Himself of Persian and Iraqi ancestry (each with its own respective tradition of maqamat), Gaspar spends many years studying and teaching music in Syria, with a broad interest in the music of the Middle East and North Africa. The Egyptian contralto and songwriter Umm Kulthum had a rapturous global following that included Maria Callas, who called her the “Incomparable Voice.” Written in Maqam Kurd, inta ‘umri translates to “you are my life” and is perhaps Kulthum’s best-known long-song.

“Nigahen Milane Ko Jee Chahta Hai…” Asha Bhosle (by Roshan, 1963)

The title translates to “I want to make eye contact.” This song from the film Dil Hi To Hai is, like many others from Indian movies, based in ragas; this one, in the qawwali style, is based in Kalyan (also called Yaman) raga, one of the first learnt by students of Indian classical music. It’s a sweet and charming song, with jingling ghungroos on the ankles of dancers and the hand clapping characteristic of qawwali.

“Pressentiments,” from Emilie, Kaija Saariaho (2008)

This monodrama for solo soprano by the late Kaija Saariaho with a libretto by Amin Maalouf is an incandescent portrait of Enlightenment heroine Emilie du Châtelet, a mathematician and scientist ahead of her time. Completing a translation of Newton’s Principia, undergoing a pregnancy that she knows will kill her, Châtelet takes us through the whole of her extraordinary life in its last days; marked by translucency, color and microtonal harmonies the scenes in which she depicts her intellectual life are, perhaps in a nod to mind-body dualism, no less passionate or exquisitely rendered than the volatile passages which depict her personal life.

“String Quartet No. 14 in Quarter-tone System, Op. 94: I. Allegro energico,” Alois Hába (1963)
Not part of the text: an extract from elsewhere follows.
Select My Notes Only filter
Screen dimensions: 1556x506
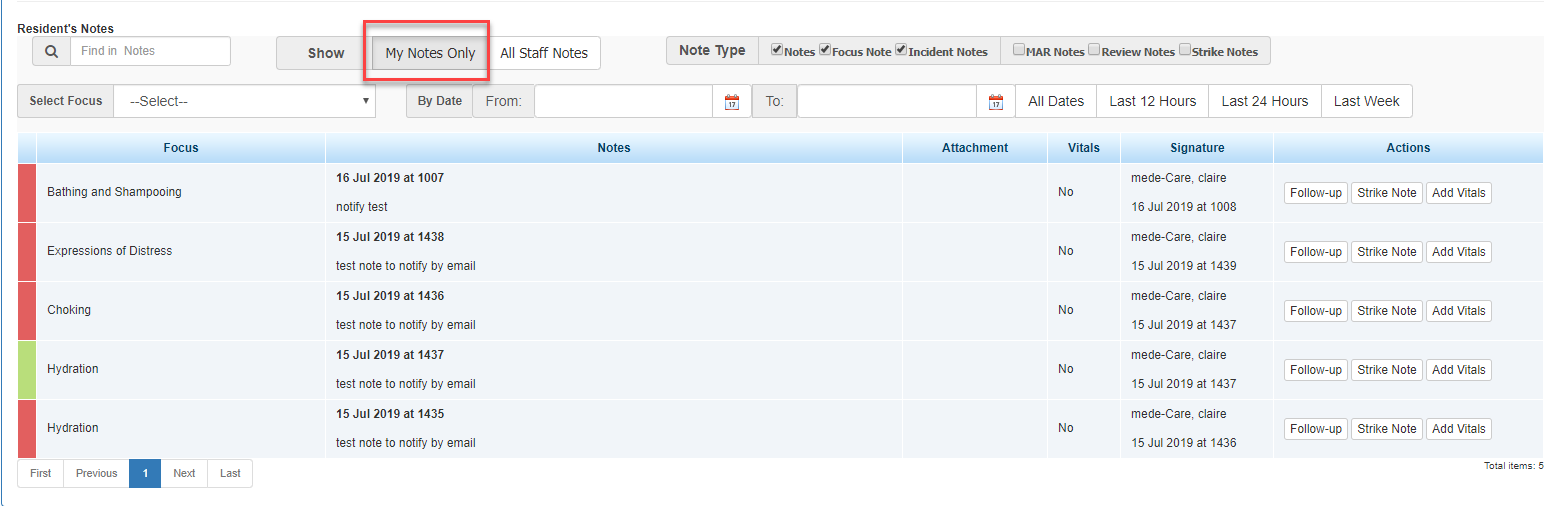pyautogui.click(x=430, y=53)
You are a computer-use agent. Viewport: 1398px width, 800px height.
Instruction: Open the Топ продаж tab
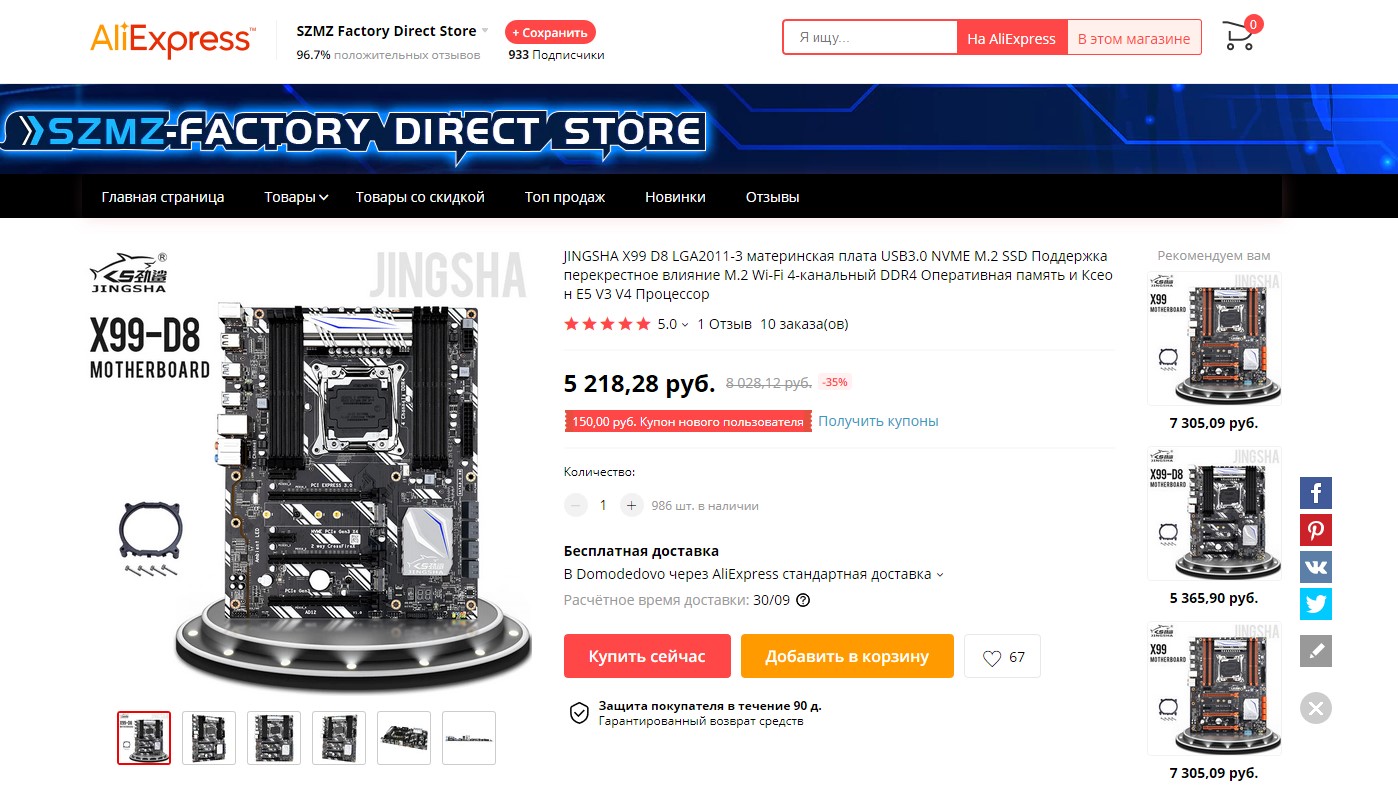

The Czech composer Hába was an early innovator of microtonal music from as early as 1917, innovating quarter-tone pianos, clarinet, trumpet and guitar as well as a sixth-tone harmonium and founding a department of microtonal music at the Prague Conservatory. First acquainted with microtones through Moravian folk music, he was also inspired by Arabic musical traditions as well as the work of his contemporaries. Although he worked in many genres, Habá was most prolific as a composer of string quartets, of which this later work is among the most refined.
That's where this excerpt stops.